Sencillez y erudición es una combinación que parece un oxímoron; Cozarinsky es de esos escritores que podrían acreditar, libro tras libro, que la transparencia y la claridad, como derivados de la sencillez, solo se logra a través del trabajo duro que implica escribir y corregir; una tarea que se asemeja al pulido que atenúa las imperfecciones de la madera sin eliminarlas. El oído del escritor persigue una musicalidad, que también engendra una suerte de metafísica de la ficción. Cada lectora o lector podría trazar un itinerario con las frases y pensamientos de los personajes que habitan la narrativa del escritor.

“Uno asocia el acordeón con el chamamé, con la fiesta, la alegría. La nostalgia se la dejo al tango, que nunca me interesó. Este acordeón hace chamamé, sí, pero también tiene esas composiciones melancólicas, meditativas, que no se parecen a ninguna otra música. Siempre me cautivó que se le puedan arrancar al acordeón sonidos, entonaciones emotivas, desgarradoras, algo que estamos acostumbrados a creer propio del bandoneón”, plantea la mujer de Turno noche, un personaje que comparte con Cozarinsky un rechazo manifiesto hacia la nostalgia polvorienta y el interés hacia el budismo como camino por la necesidad de “desprenderse del yo”. En la cara interna de la muñeca de la mano derecha del escritor asoma un tatuaje: el ensō abierto, el círculo de la sabiduría Zen.

-“Así como otros colegas de su edad ya habían abandonado toda curiosidad por el presente, él asistía curioso, sin nostalgia, a veces divertido, a la ruina del mundo en que había esperado vivir, para el que fue preparado”, dice el narrador de Turno noche. Parece una descripción certera de Cozarinsky escritor: un curioso, sin nostalgia, que a diferencia de cualquiera que tiene más de 80 años preserva la pulsión de juventud. ¿Siempre fuiste así o hubo algo que disparó esa curiosidad y el rechazo por la nostalgia?
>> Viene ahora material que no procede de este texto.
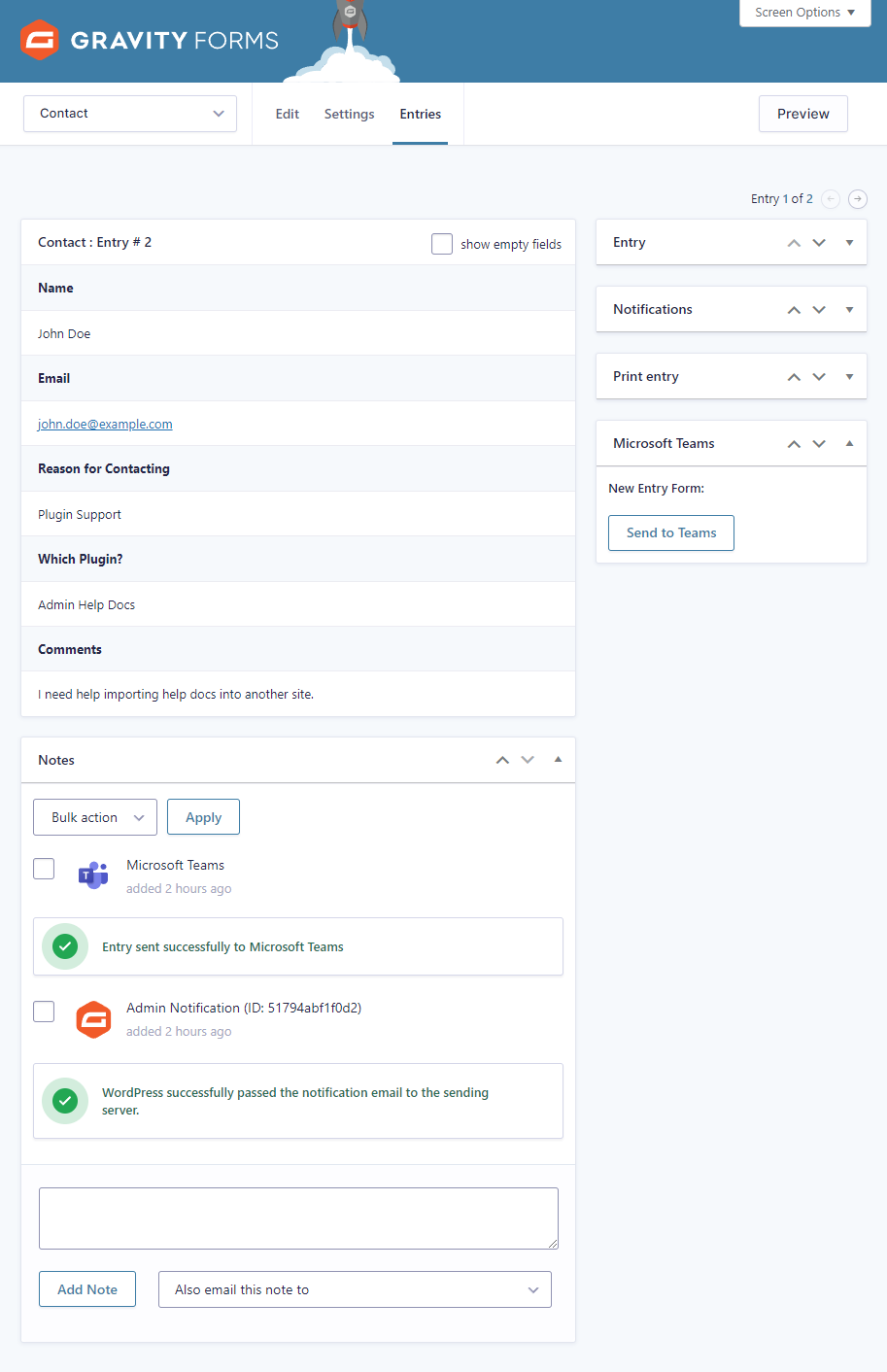Open the Edit tab
Screen dimensions: 887x1372
tap(287, 114)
-Sólo sé que los coleccionistas de revistas viejas, discos 78 rpm y fotos de estrellas de cine me inspiraron alguna vez curiosidad como fenómeno humano, más tarde espanto como algo pegajoso que no te deja respirar. Tal vez porque lo sentí como un peligro. A mí el pasado anecdótico me interesa solo como una especie de “reserva ecológica” donde pesco material para la ficción.

-Si te sentiste extranjero en Francia, ¿qué fue lo más agradable de esa experiencia? ¿Hubieras sido escritor en caso de no haber salido del país?

-Creo que la distancia me ayudó a liberarme de una desconfianza ante mí mismo. A lanzarme sin que me importase la opinión ajena. A ir cada vez más lejos. Por otra parte, al usar otro idioma en la vida cotidiana, el castellano argentino se me fue depurando. Nunca me atrajo reproducir el habla, para eso estuvo (Manuel) Puig; busqué trabajar una prosa neutra, me desprendí de esas frases hechas que uno arrastra sin darse cuenta.

-¿Por qué te interesan las historias de desplazados, exiliados, personas que deciden irse de un lugar para no volver?

 

-Los veo como personas que viven más intensamente su experiencia, saben de entrada que nada es permanente, todo es perecedero. Algunos vuelven y gracias a la distancia vivida ven el lugar de origen con una mirada más aguda pero menos entrañable. Algo se pierde, como dice el personaje de la novela, algo se desgarra y no se recupera.